Daha bitmedi! Kuantum, detoks, bio-enerji, hacamat gibi başka şarlatanlıklar da diz boyu çevreyi sarmış durumda. Çok yakın arkadaşımın eşinin fibromiyalji sendromu var; rastlantı bu ya, geçen kış arkadaşımın evine bir uğradığımda “detokscu” geldi. Arkadaşımın eşi salona elinde 1 kilo portakal, yarım kilo biber, yarım kilo limonla girince, bu komik sahne karşısında gözlerimden yaş gelinceye kadar gülmüştüm. “Detokscu ise “Siz gülün, birazdan çıkacak toksinleri görünce çok şaşıracaksınız” dedi. Arkadaşımın günde 1.5 paket sigara içtiğini öğrenince ise “Size de detoks yapalım, ondan sonra 4 paket bile içebilirsiniz. Çünkü detoks akciğerleri yeni doğmuş bebeğinki kadar temiz yapar” dedi. Arkadaşımın eşi bu müthiş tedavi ediciye(!) iki saat detoks için 500 TL verdi.

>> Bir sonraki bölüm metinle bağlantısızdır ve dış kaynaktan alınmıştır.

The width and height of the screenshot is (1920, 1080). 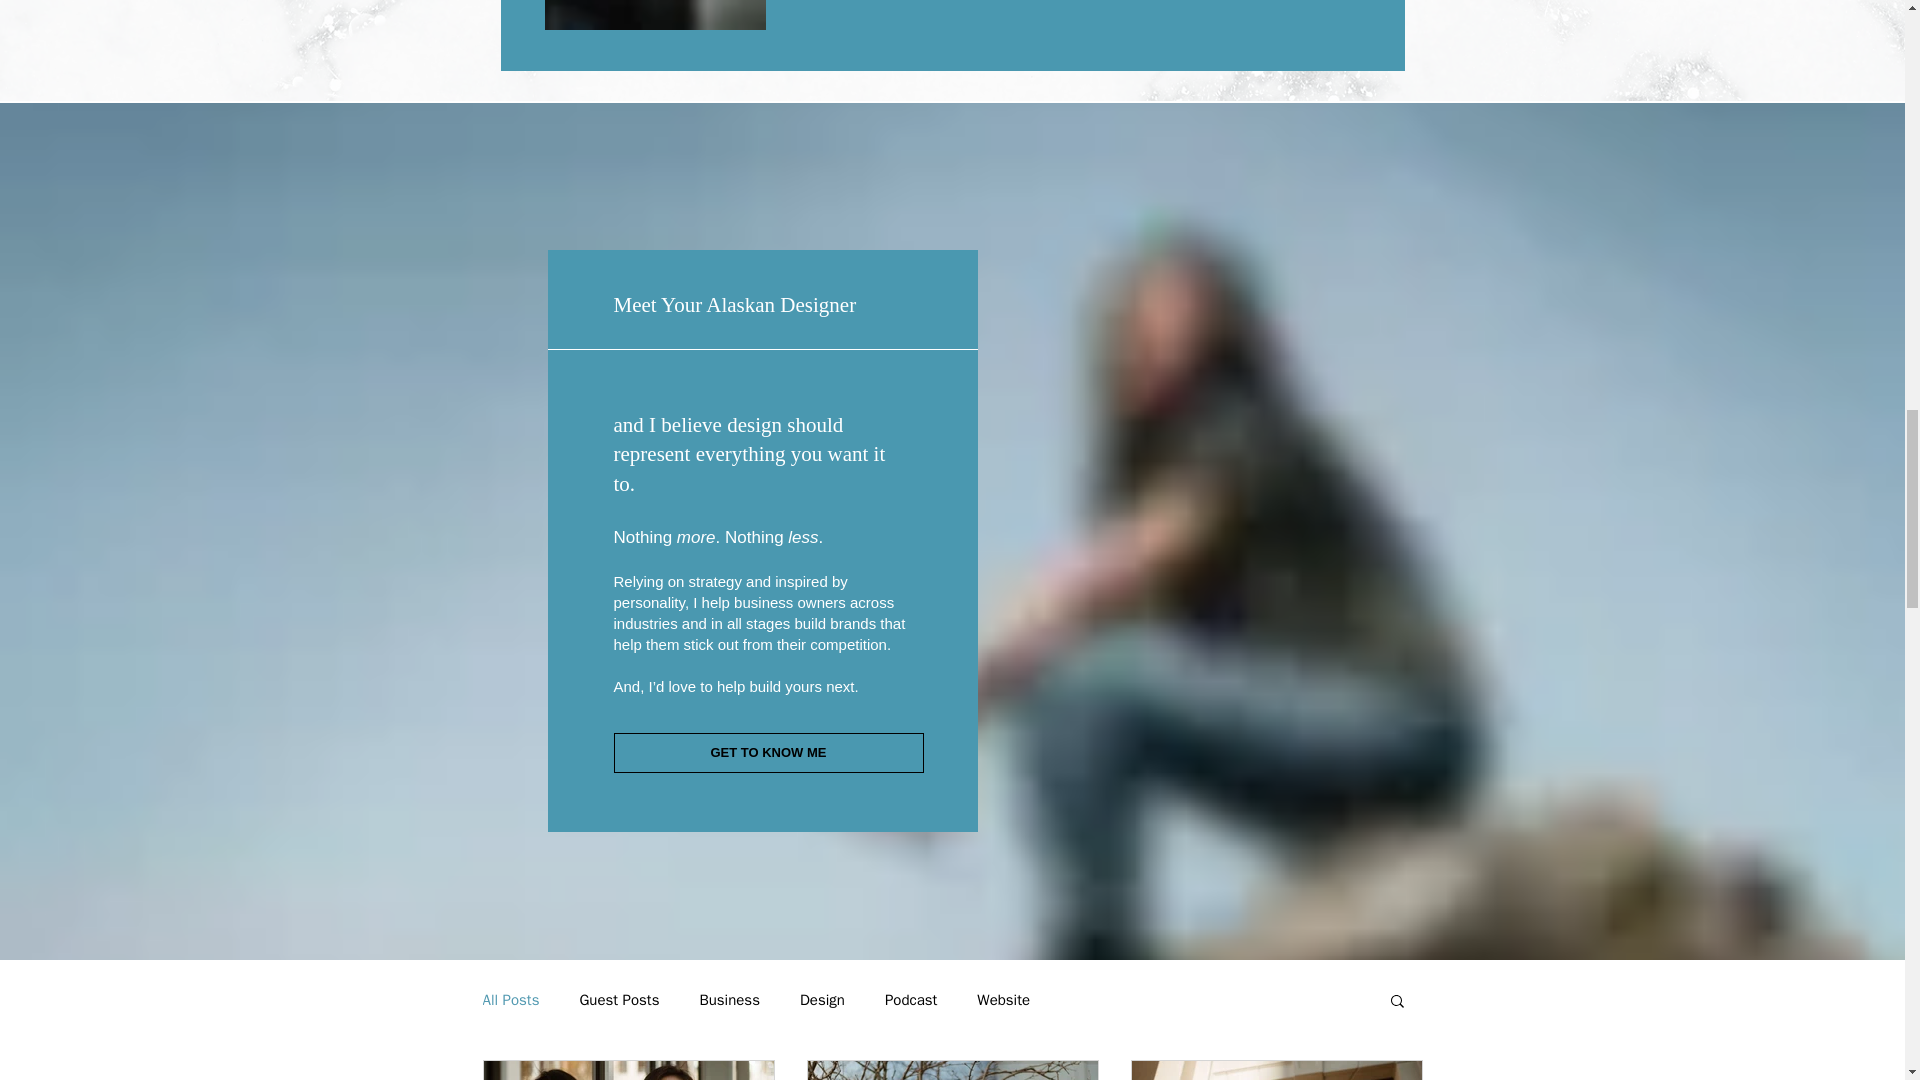 I want to click on Podcast, so click(x=910, y=1000).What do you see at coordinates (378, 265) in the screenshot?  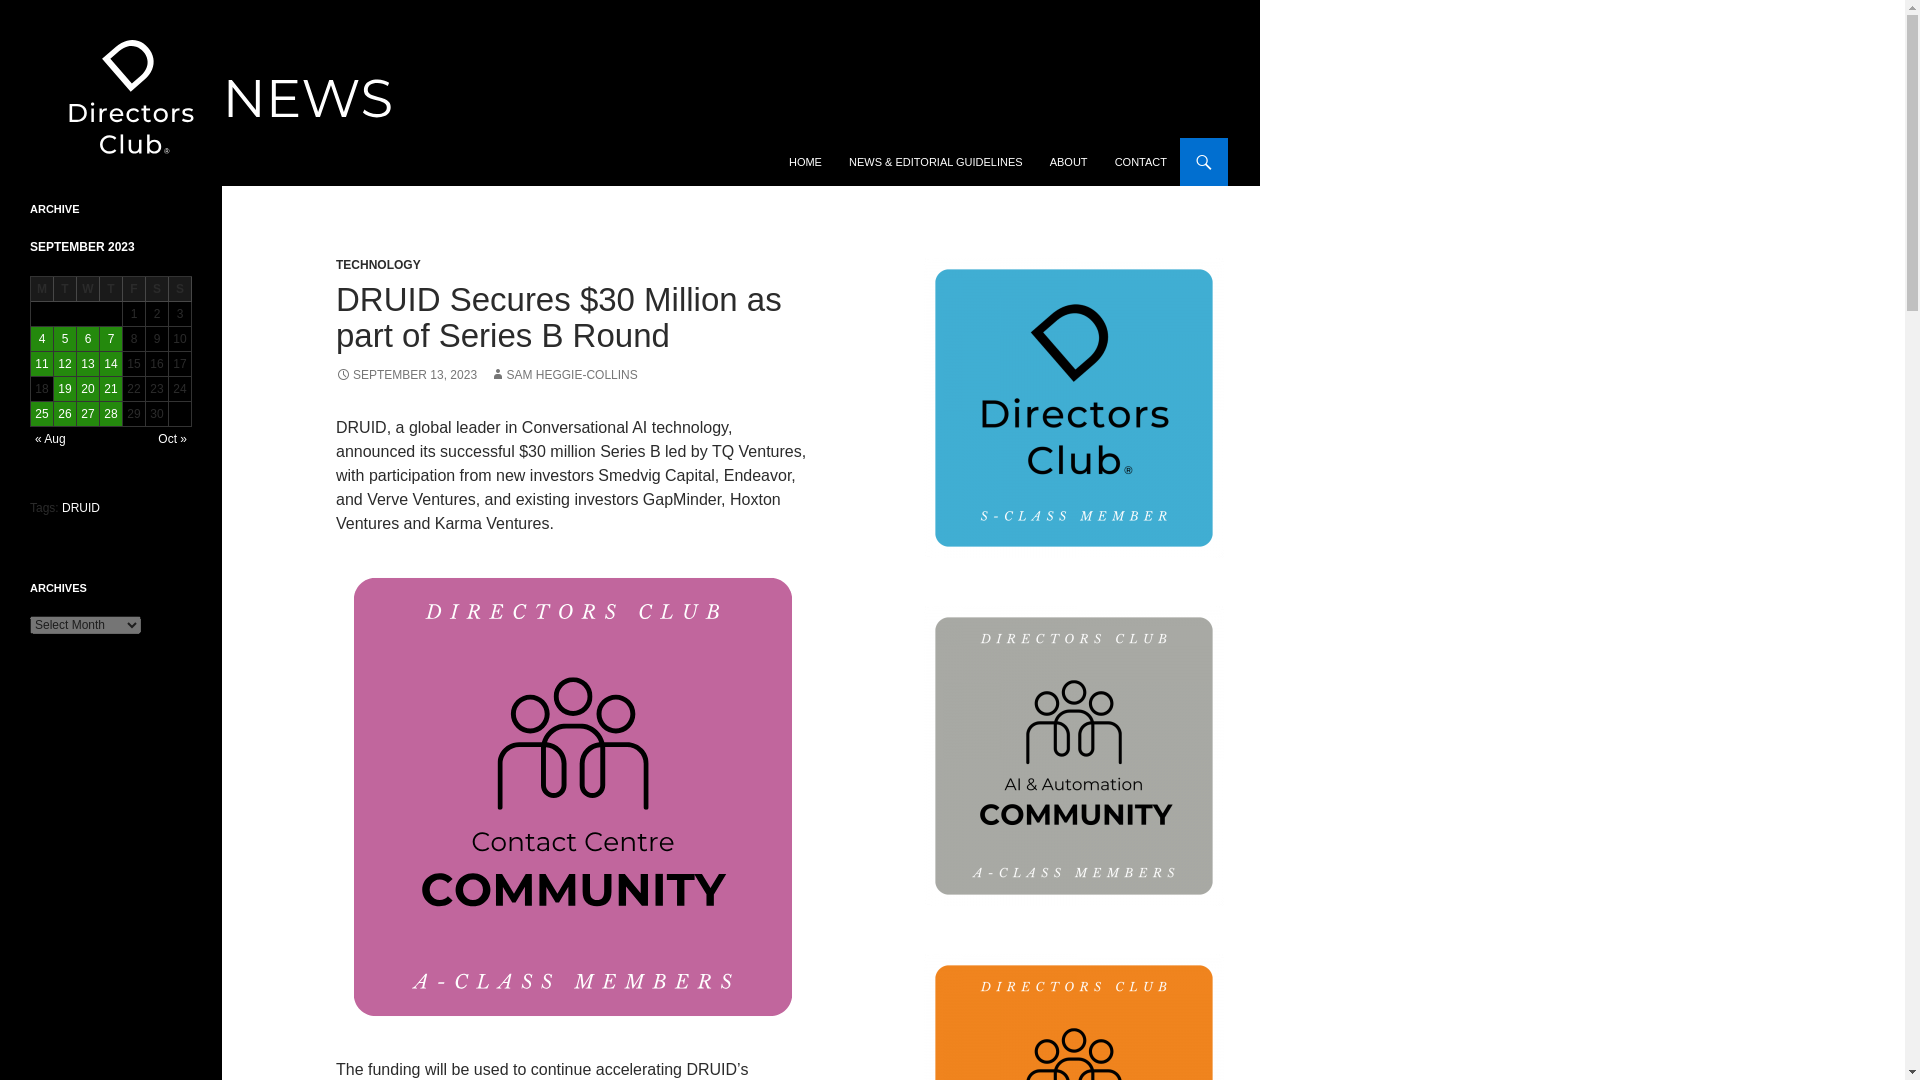 I see `TECHNOLOGY` at bounding box center [378, 265]. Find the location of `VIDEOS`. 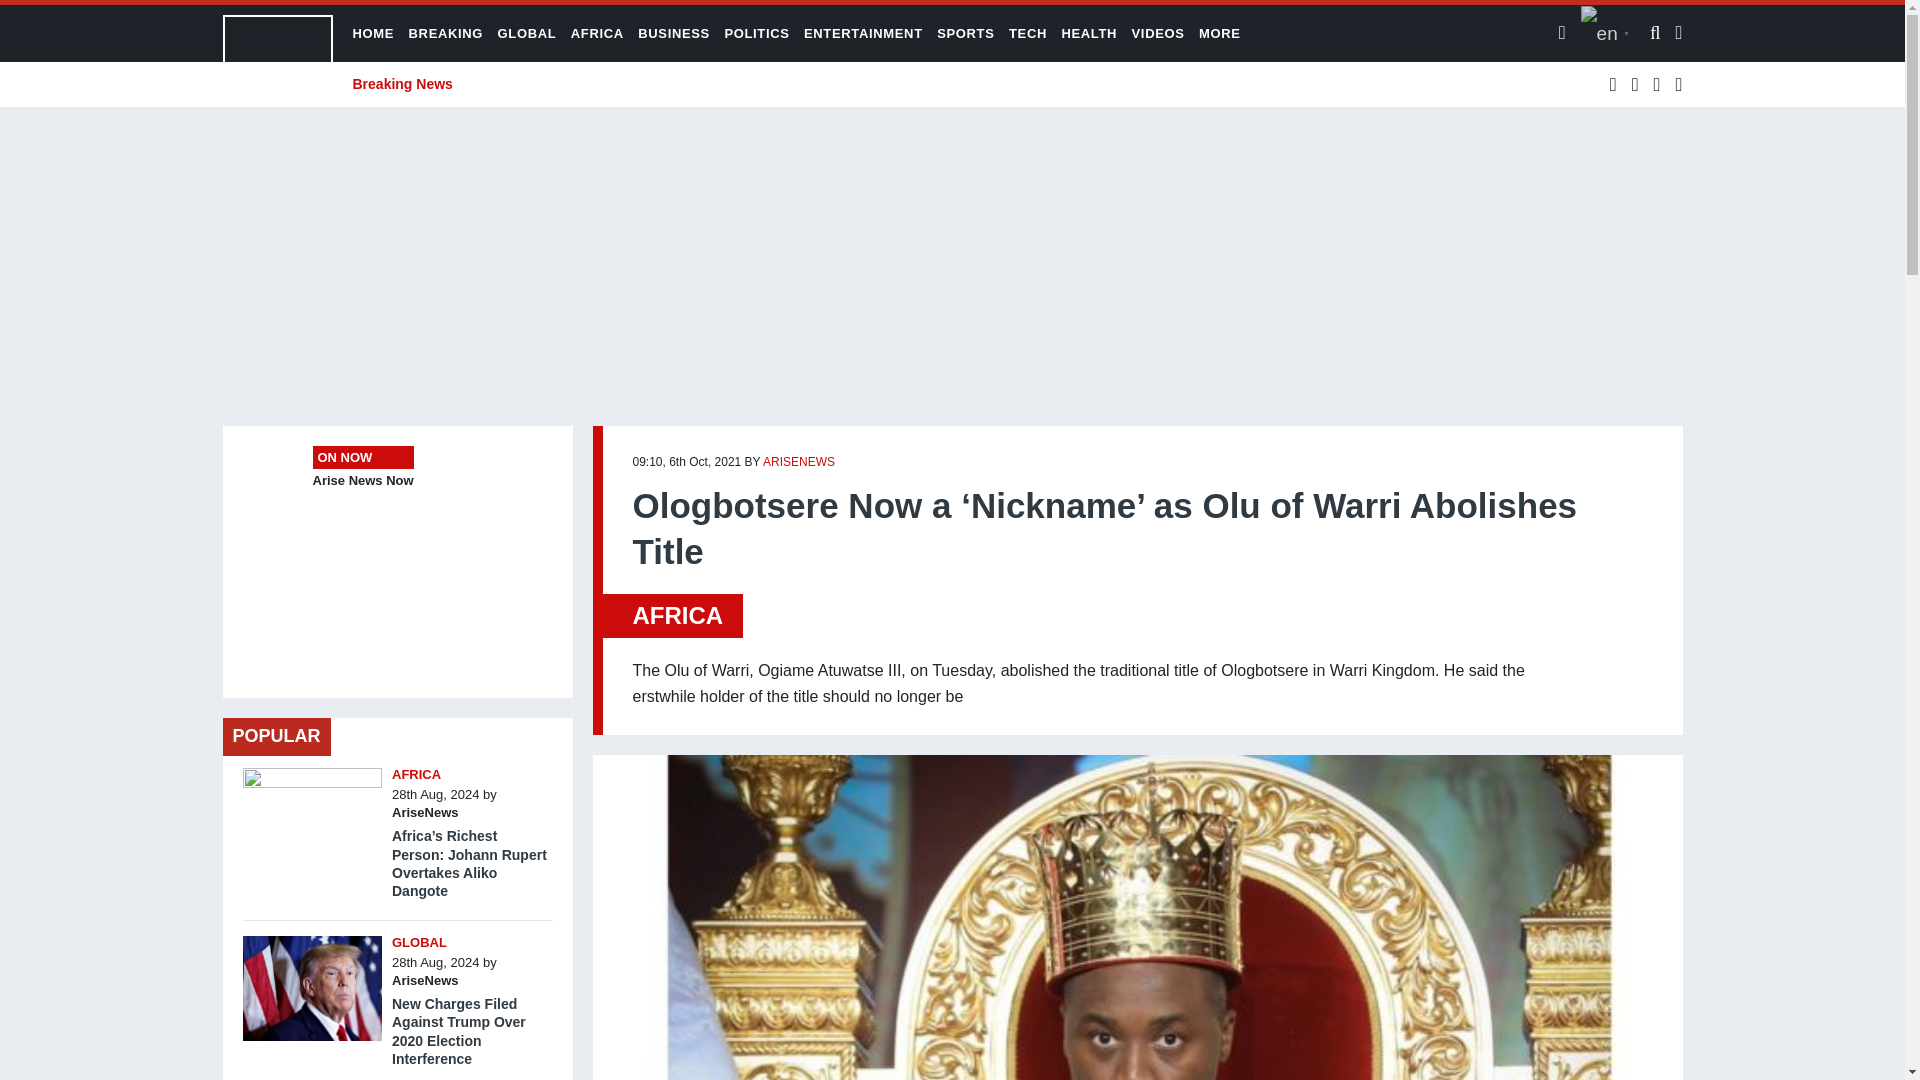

Hekimlerin hasta bakmaları zorlaştırılıyor, ancak hekim olmayanlar rahatlıkla “ucube” uygulamaları fütursuzca artan oranlarda devam ettiriyorlar. Her gün televizyonlardaki ana haber bültenlerine yığınla para yatırıp reklam yapıyorlar. Halkımız da şöyle düşünüyor: “Yahu adam en kral televizyon kanalının ana haber bültenine çıkabilmiş. Kolay mı böyle haberlere çıkmak? Aman kaçırmayayım bunu da, hemen şuraya not alıp ona gideyim; hacamat yaptırayım, detokslanayım, ozon vurunayım. O da yetmez ise kuantuma varayım.” Garibim doktorum da “Aman etik olmaz” diye yerinde sayıp basından uzak durdukça ortam bu şarlatanlara kalıyor.
Benim buradan bir önerim olacak; yetkililerimiz, Dünya Bankası görüşleri doğrultusunda, bu şarlatanlara da “sözde tedavi merkezleri” açma yasağı getirmeli. İthal hekim yasası ile birlikte hele Yakın/Uzak Doğu’dan hekimler de ülkemize dolarsa siz o zaman “seyreyleyin” gümbürtüyü. Artık vatandaşlarımız, cerrahi tedavileri neştersiz bir şekilde sadece parmaklarını kullanarak yapanlara mı koşar, en ciddi enfeksiyon hastalıkları için kırmızı biber koklatanları mı arar, bilemiyorum. Umarım gerçekler anlaşılıp yanlışlardan bir an önce dönülür.